Définition des travaux principaux sur l’année culturale et détermination du forfait d’heures correspondant à leur exécution

Définition des travaux

Forfait d’heure par hectare *

Base 10000 pieds/ha

Remonter les fils, enlever pailles et agrafes, réparation du palissage et entretien des contours
30 h / ha
Taille (sarment tiré) et sarmentage (sortir le sarment = broyage)
**Si Guyot avec prétaillage réduction de 7 % soit 149 h/ha
**Si Royat avec prétaillage réduction de 25 % soit 120 h/ha
**Si brulage du sarment en lieu et place du broyage + 5h/ha
155 h / ha**
Attachage des branches et entretien inter rang (arrachage manuelle des plus grandes herbes, mauvaises herbes)
**Si attachage des branches avec petits fils + 5h/ha
70 h / ha**
Ebourgeonnages (2 passages), dédoublage, relevage, accolage et nettoyage des pieds – Guyot – Royat (plans américains, racines au collet)
220 h / ha
1er rognage : écimage manuel
10 h / ha

Nombre d’heures totales de travail pour un cycle complet :

485 h / ha

*La surface de référence prise en compte pour la tâche est la surface donnant droit à production enregistrée au Casier Viticole Informatisé (CVI) géré par l’administration des douanes.
Aménagement sur le forfait d’heures à l’hectare
Les forfaits d’heures indiqués ci-dessus, sont définis pour des vignes en bon état ayant une densité de plantation et un mode de taille conforme aux décrets de contrôle des différentes A.O.C. c’est-à-dire sur une base de 10 000 pieds par hectare.
En cas de densité de plantation différente, il convient de calculer les différents temps de travaux à l’hectare au prorata du nombre de pieds/hectare.
Les parties pourront également convenir d’aménager contractuellement ces forfaits pour l’un des motifs qui suivent.
Le contrat de travail précisera alors pour chaque tâche confiée, le forfait d’heures retenu entre les parties et la raison les ayant conduits à cette révision.
  • Révision des forfaits à la hausse

Ces forfaits pourront ainsi être revus à la hausse sur les parcelles nécessitant un entretien plus important en raison notamment de leur exposition, de leur état, de leur renommée (appellations, 1er cru, grand cru…), des méthodes de travail employées sur celle-ci ou encore des certifications, reconnaissances, distinctions ou Label obtenus.
A titre d’exemple, il est précisé que si l’attachage des branches sur vignes basses est réalisé avec petit fil, un forfait de 5 h/ha sera appliqué en sus du forfait initial.
  • Révision des forfaits à la baisse

Ces forfaits pourront également être réduits lorsqu’il est confié au tâcheron des vignes en partie arrachées, récemment replantées ou abimées et dont l’évolution du cycle végétal ne justifie pas encore de réaliser l’intégralité des travaux habituels confiés en tâche.
Lorsqu’un tel événement se produira en cours de contrat, afin de maintenir au tâcheron sa rémunération habituelle, le nombre d’heures correspondantes, non réalisé par le tâcheron, sera rendu sur l’exploitation par la réalisation d’autres travaux demandés par l’employeur.
Travaux complémentaires
La réalisation de travaux complémentaires peut être demandée au tâcheron.
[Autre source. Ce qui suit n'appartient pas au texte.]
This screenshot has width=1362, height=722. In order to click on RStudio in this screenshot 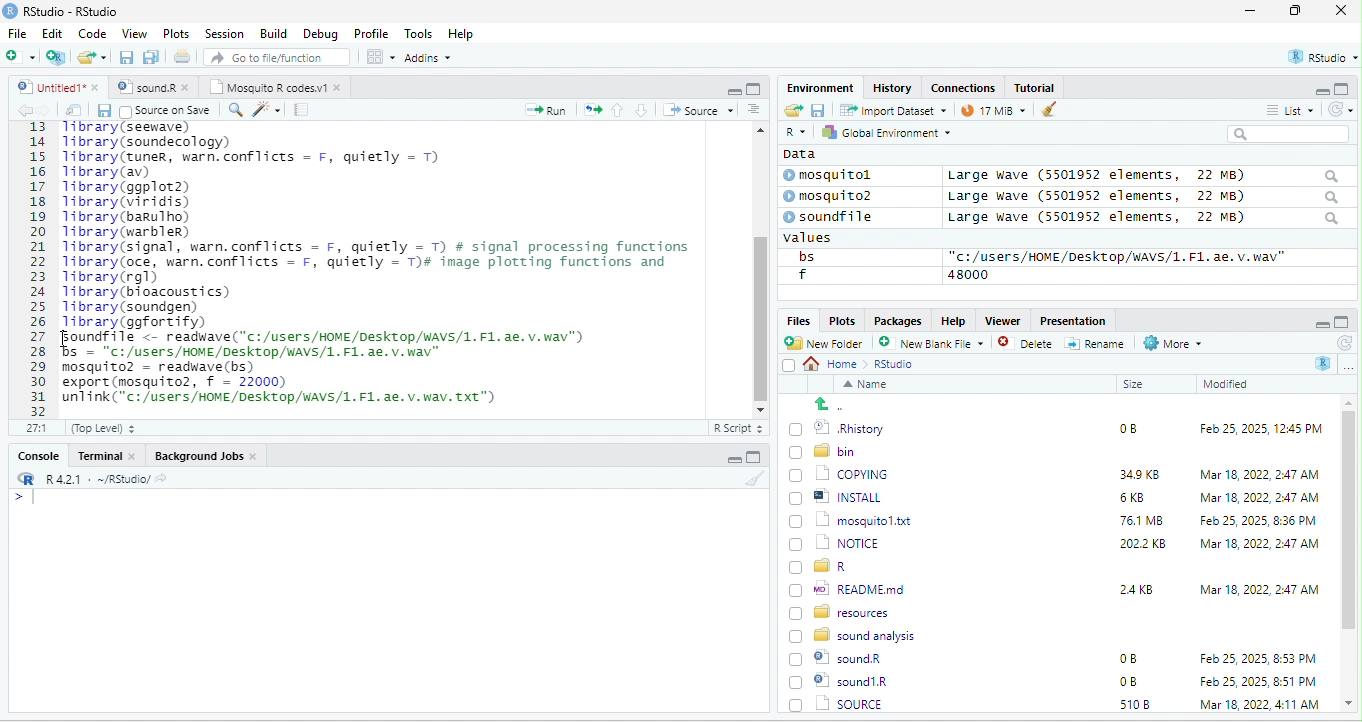, I will do `click(64, 10)`.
Il s’agira notamment des travaux de vendanges, rognages complémentaires, repiquage, piochage, déserbage à dos, effeuillage, vendanges vertes, travaux divers ponctuels (notamment suite à des intempéries) …
Ces heures devront être réalisées en période creuse ou dans le respect des durées maximales de travail en agriculture et des repos obligatoires.
La réalisation de ces travaux complémentaires pourra faire l’objet d’un nombre d’heure annuel contractualisé par avance entre les parties et dont le paiement sera lissé sur la période de référence.
Les heures de travaux complémentaires qui n’auraient pas été contractualisées seront quant à elles rémunérées au terme de la période de référence.
Modification de la superficie confiée
La superficie de vigne confiée au tâcheron peut varier par accord écrit entre les parties, chaque année avant le 1er novembre pour la campagne qui suit.
Toute modification en cours de période de référence nécessitera de réajuster la rémunération du tâcheron par rapport au nombre d’heures confiées sur la totalité de la période de référence.
Durée du contrat et travaux confiés
Le contrat de travail établi entre l’employeur et le tâcheron est obligatoirement un contrat conclu pour une durée indéterminée (C.D.I).
Les parcelles confiées au tâcheron seront listées au contrat et les éléments suivants seront également indiqués : secteur géographique, références cadastrales et superficie.
Les parties pourront convenir par accord express, de ne pas réaliser certains travaux.
Les parties qui souhaitent conserver une rémunération équivalente à celle d’un cycle cultural complet, pourront décider que le nombre d’heures correspondant aux travaux non réalisés par le tâcheron, sera rendu en période creuse sur l’exploitation (ou dans le respect des durées maximales de travail en agriculture et des repos obligatoires), par la réalisation d’autres travaux demandés par l’employeur.
Lorsque l’employeur décidera pour les besoins de l’exploitation, de réaliser certains travaux initialement confiés au tâcheron, celui-ci devra rendre le nombre d’heures de travail correspondant et rémunérés dans la tâche, par la réalisation d’autres travaux confiés sur l’exploitation.
Période d’essai et préavis de rupture
Les règles relatives à la durée des périodes d’essai sont régies par les dispositions légales et conventionnelles en vigueur.
Sauf faute grave, lourde ou force majeur, la durée du préavis de rupture du contrat de tâche conclu à durée indéterminée est fixée à 3 mois, et ce qu’il s’agisse d’une démission ou d’un licenciement.
Classification
La classification du tâcheron sera établie en application de la grille de la convention collective nationale production agricole / CUMA du 15 septembre 2020 et conformément aux dispositions de l’accord collectif du 2 octobre 2023 relatif au travail à la tâche en viticulture et aux conditions d’emploi des salariés affectés à ces postes dans les départements de Côte d’Or, du Doubs, du Jura, de la Nièvre, de la Haute-Saône, de l’Yonne et du territoire de Belfort.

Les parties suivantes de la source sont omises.